Protection des données personnelles : la fin du Safe Harbor

Le 20 juin 2016

Le Safe Harbor est un ensemble de principes de protection des données personnelles publié par le Département du Commerce américain, auquel des entreprises établies aux Etats-Unis adhèrent volontairement afin de pouvoir recevoir des données à caractère personnel en provenance de l'Union européenne.

Ces principes, négociés entre les autorités américaines et la Commission européenne en 2001, étaient essentiellement basés sur ceux de la Directive 95/46 du 24 octobre 1995. Le Safe Harbor permettait donc d’assurer un niveau de protection suffisant pour les transferts de données en provenance de l'Union européenne vers des entreprises établies aux Etats-Unis.

Par un arrêt rendu le 6 octobre 2015, la CJUE a considéré que le Safe Harbor ne permettait pas de bénéficier d’une protection juridique adéquate et impose désormais aux sociétés américaines, qui souhaitent recevoir des données à caractère personnel en provenance de l'Union européenne, de conclure une convention de gré à gré, sur la base de la convention-type de l’Union Européenne, avec chacun de leurs clients européens.

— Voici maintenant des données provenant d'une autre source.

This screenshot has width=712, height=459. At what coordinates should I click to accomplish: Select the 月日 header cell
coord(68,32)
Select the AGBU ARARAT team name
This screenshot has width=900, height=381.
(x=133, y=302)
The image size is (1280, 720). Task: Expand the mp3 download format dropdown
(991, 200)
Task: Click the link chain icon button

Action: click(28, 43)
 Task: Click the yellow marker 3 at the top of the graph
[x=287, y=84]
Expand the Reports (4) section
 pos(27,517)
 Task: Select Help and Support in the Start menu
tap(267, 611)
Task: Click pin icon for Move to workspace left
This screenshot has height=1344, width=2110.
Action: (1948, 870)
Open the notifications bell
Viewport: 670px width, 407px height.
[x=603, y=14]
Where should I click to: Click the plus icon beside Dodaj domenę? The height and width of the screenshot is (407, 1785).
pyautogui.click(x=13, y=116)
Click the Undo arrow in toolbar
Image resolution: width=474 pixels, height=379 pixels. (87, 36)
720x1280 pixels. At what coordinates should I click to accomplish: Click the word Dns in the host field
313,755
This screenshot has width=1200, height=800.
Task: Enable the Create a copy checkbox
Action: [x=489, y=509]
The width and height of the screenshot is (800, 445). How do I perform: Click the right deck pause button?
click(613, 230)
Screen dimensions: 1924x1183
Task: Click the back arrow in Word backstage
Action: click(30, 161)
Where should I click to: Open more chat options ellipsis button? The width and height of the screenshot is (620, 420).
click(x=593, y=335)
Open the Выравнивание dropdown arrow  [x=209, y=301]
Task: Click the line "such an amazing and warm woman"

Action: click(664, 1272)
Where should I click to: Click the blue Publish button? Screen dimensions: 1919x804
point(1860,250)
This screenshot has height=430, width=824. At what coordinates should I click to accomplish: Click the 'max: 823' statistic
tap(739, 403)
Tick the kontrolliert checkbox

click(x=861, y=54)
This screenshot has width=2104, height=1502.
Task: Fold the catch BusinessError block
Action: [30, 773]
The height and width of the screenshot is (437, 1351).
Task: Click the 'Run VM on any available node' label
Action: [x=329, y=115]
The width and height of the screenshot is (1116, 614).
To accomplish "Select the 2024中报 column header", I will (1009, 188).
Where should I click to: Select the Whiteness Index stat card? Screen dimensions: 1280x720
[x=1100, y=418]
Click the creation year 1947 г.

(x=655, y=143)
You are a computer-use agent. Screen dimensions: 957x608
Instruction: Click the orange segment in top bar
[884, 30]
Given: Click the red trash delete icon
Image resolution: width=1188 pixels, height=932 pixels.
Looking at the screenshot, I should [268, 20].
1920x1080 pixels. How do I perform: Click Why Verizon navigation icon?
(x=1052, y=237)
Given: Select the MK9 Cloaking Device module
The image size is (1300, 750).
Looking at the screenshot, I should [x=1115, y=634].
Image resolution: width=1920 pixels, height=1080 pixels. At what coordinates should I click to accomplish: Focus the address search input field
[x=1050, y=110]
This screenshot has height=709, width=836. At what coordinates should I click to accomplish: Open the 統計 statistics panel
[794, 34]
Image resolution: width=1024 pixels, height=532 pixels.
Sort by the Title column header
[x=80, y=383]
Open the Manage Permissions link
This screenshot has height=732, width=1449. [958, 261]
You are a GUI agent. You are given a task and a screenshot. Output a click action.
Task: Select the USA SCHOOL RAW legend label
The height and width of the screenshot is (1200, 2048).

Les peines maximales en cas d’infraction à cette règle est de 5 ans d’emprisonnement et de 300.000€ d’amende. Le Règlement européen sur les données personnelles du 4 mai 2016, qui sera applicable à partir du mois de mai 2018, renforcera cette amende à un taux maximum de 4% du chiffre d’affaires annuel mondial de l’entreprise américaine contrevenante et, le cas échéant, celui des sociétés de son groupe.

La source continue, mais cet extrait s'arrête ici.